Location
- Coordinates: 27°42′30″N 83°28′00″E﻿ / ﻿27.708364°N 83.4665426°E

Information
- Established: 1963
- Founder: Odd Hoftun
- Affiliation: CTEVT
- Website: http://bti.org.np/

= Butwal Technical Institute =

The Butwal Technical Institute (BTI) is a community based technical school located in Butwal, Nepal. The school was established in 1963 by United Mission to Nepal (UMN) in the leadership of Odd Hoftun, a Norwegian Engineer. At that time, Odd Hoftun was deputed for the construction of Tansen Mission Hospital by UMN. During the construction of the hospital, he could not find local skilled people. This inspired him to initiate the establishment of BTI in a model of apprenticeship training.

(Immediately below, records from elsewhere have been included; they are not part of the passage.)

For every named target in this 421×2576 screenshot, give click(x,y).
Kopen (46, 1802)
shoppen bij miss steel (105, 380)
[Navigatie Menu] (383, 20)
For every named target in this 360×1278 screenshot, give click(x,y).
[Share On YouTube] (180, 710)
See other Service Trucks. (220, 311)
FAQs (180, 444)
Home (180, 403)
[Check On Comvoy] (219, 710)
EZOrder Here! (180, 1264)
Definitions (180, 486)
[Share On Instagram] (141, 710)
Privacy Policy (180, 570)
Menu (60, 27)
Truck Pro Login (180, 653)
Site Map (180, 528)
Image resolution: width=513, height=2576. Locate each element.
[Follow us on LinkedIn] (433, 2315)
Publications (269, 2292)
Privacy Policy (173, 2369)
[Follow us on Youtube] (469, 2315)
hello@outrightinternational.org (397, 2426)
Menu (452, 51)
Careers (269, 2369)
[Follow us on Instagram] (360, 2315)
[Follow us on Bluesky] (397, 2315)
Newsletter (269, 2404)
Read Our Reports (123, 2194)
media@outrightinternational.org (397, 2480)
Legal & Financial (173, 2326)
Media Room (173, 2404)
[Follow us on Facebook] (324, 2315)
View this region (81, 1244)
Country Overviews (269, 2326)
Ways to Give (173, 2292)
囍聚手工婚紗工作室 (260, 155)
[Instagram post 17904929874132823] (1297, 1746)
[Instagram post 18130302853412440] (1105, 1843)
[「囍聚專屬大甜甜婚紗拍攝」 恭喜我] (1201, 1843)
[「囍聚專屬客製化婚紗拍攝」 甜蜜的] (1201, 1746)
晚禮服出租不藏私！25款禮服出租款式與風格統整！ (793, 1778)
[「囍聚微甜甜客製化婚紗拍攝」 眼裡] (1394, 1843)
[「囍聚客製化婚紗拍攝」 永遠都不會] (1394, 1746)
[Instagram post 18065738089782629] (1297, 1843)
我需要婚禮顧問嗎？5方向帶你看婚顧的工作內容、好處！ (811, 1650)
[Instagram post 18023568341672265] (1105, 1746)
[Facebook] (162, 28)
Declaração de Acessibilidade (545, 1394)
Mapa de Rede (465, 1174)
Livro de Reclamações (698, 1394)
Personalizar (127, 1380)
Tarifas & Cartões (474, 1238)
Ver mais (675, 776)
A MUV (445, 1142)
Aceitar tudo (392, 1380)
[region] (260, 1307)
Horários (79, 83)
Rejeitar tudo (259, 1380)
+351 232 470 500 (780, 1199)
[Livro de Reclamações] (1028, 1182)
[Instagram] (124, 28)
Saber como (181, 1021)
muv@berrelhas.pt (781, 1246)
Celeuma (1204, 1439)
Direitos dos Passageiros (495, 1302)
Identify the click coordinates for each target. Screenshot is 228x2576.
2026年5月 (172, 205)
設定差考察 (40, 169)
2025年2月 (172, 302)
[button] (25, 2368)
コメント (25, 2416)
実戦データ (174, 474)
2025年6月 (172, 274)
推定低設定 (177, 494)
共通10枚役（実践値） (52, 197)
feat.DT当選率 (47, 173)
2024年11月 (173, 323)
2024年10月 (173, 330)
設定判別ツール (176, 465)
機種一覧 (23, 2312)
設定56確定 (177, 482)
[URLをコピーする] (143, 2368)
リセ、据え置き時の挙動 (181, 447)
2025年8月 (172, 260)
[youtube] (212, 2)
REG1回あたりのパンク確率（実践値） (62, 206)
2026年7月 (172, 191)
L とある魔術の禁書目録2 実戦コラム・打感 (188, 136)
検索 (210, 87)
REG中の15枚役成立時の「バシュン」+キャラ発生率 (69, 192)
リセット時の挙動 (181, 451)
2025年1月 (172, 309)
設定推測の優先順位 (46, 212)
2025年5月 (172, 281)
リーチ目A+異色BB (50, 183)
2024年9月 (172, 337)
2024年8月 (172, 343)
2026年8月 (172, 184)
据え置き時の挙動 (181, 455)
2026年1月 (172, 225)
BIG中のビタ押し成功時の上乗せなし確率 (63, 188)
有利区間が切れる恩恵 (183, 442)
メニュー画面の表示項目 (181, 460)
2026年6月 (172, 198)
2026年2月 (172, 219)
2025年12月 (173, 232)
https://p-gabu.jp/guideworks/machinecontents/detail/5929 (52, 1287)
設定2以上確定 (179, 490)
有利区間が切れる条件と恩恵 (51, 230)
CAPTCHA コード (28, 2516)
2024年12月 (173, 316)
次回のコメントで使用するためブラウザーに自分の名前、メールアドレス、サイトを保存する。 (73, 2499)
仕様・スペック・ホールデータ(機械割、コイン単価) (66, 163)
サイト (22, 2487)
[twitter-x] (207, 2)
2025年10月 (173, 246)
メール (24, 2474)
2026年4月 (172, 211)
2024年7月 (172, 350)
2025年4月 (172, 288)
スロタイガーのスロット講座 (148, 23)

The institute also has 1.3% share in Nepal Hydro and Electric, a public company.

==Courses==
BTI employs production-based training. The training programme in BTI has four-year apprenticeship style. The trainees receive classroom instruction followed by comprehensive practical and on-the-job training in collaboration with the affiliated companies. Currently, it offers training in Mechanical, Electrical, Carpentry and Welding. BTI also provides special community-based courses such as women skill development program that was done in 2019 in collaboration with UNDP.

==Achievements==
BTI has been credited locally for developing enterprises through its technical skill development courses and in the national level for producing required human resources for development works. The work of BTI aluminai for hydropower construction has been considered detrimental. A survey in 1987 of BTI graduates found that 96% found employment or were self-employed in their related fields.

==Support==
- In 2020, the provincial government provide an aid of NPR 1,000,000 to the institute for infrastructure development.